■ **SOURCE DATA**
※

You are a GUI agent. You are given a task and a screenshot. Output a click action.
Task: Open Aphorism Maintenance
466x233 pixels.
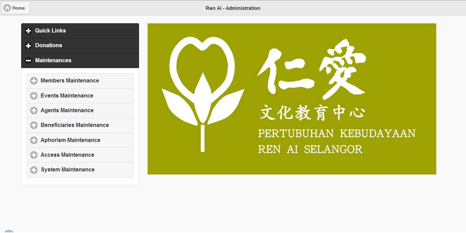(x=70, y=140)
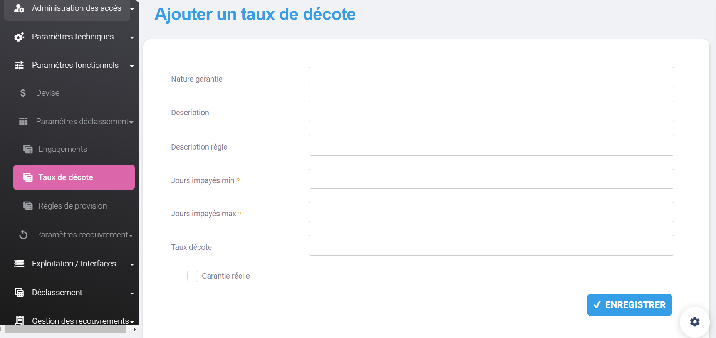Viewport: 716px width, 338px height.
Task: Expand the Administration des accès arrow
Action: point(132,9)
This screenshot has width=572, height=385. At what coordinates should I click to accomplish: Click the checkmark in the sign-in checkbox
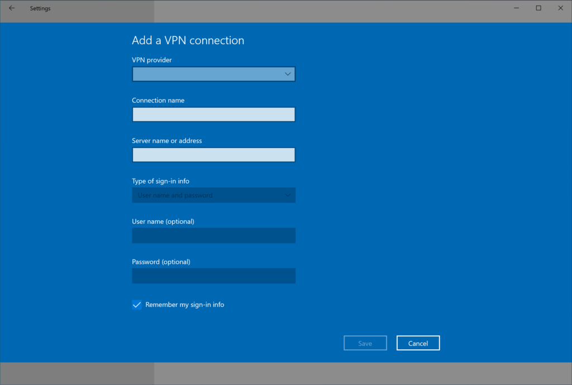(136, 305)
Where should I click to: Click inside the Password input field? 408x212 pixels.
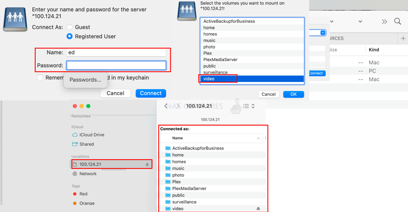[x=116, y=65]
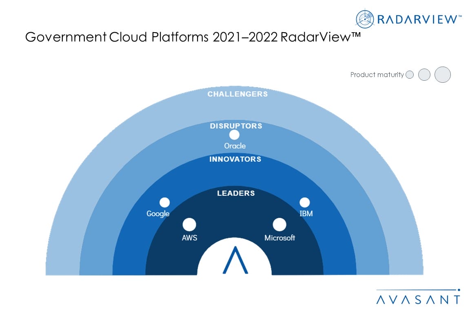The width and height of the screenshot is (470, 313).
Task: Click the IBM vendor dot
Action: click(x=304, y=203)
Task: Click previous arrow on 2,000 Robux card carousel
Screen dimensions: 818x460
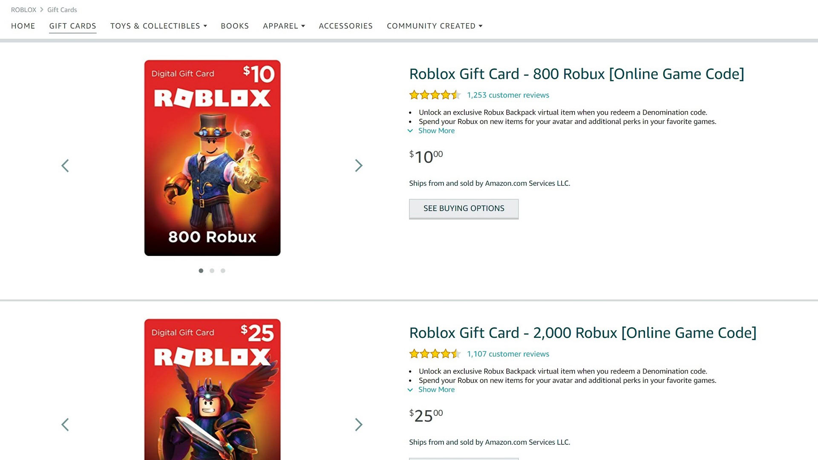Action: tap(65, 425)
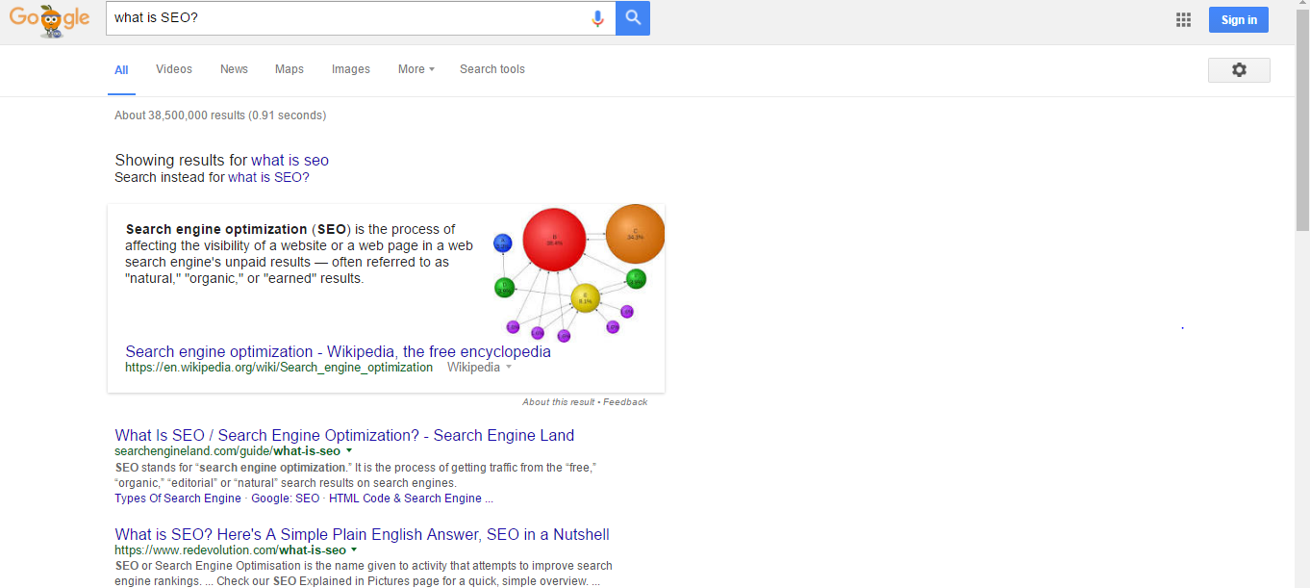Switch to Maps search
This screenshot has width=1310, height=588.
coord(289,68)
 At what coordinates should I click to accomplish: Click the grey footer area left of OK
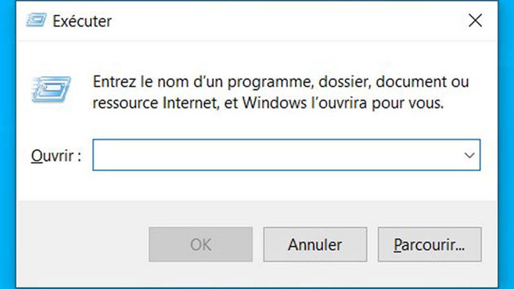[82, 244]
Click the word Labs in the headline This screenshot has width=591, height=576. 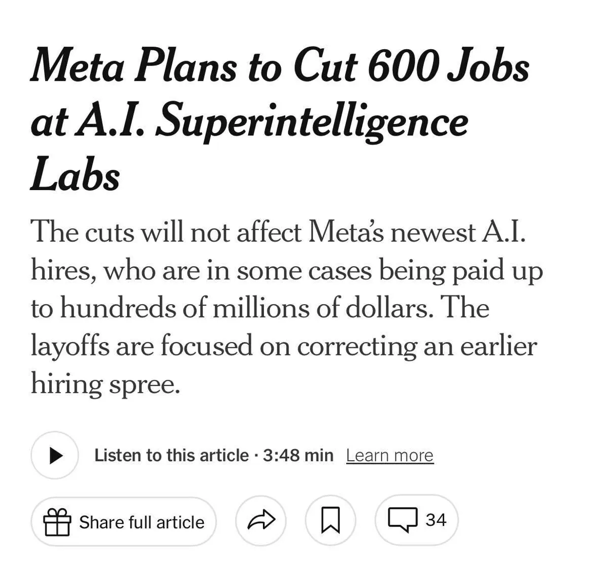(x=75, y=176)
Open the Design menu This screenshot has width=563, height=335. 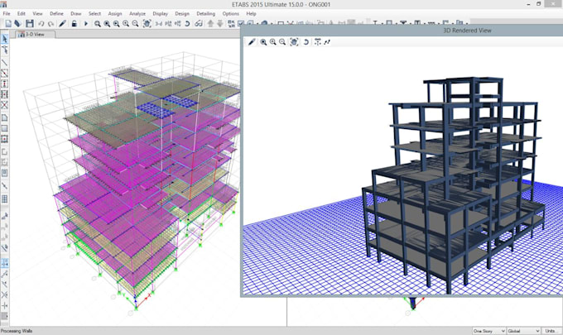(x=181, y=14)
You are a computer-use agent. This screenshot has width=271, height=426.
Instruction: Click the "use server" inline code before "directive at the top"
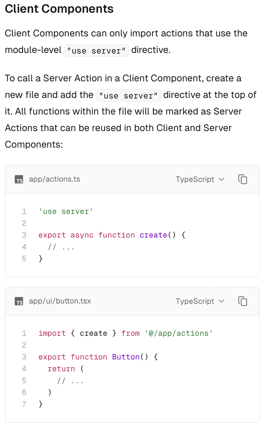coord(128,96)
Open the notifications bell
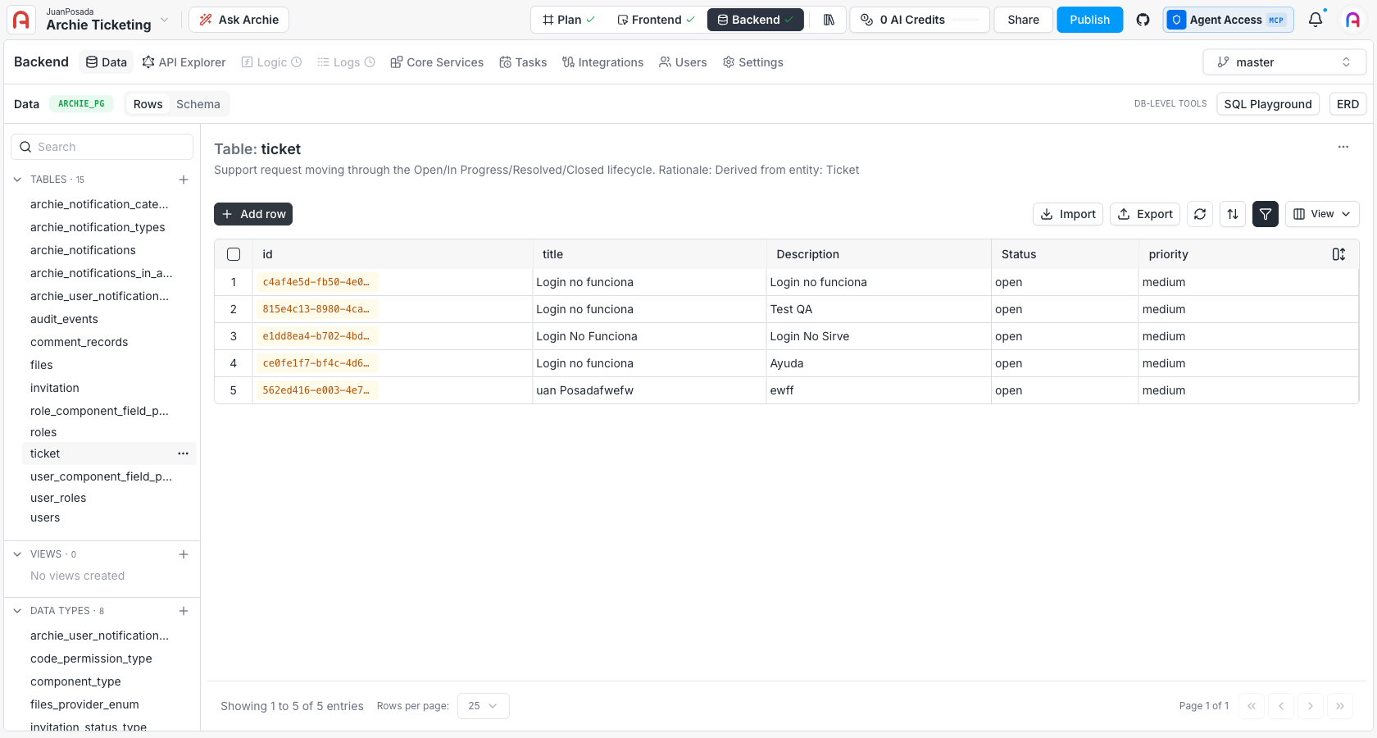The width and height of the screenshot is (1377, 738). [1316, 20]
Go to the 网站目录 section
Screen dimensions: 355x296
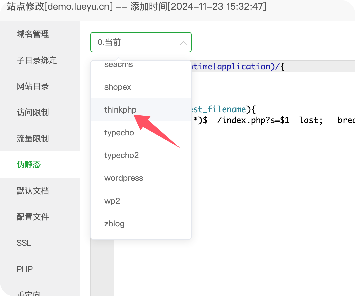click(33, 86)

※

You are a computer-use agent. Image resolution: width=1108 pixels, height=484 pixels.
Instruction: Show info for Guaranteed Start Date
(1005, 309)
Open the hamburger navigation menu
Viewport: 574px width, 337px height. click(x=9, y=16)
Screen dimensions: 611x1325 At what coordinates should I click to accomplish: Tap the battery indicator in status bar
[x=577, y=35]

※

■ **REQUIRED ACTION**
Only one number is expected: the count of lines in the entries holding the string "computer".

■ **YOUR SOLUTION**
2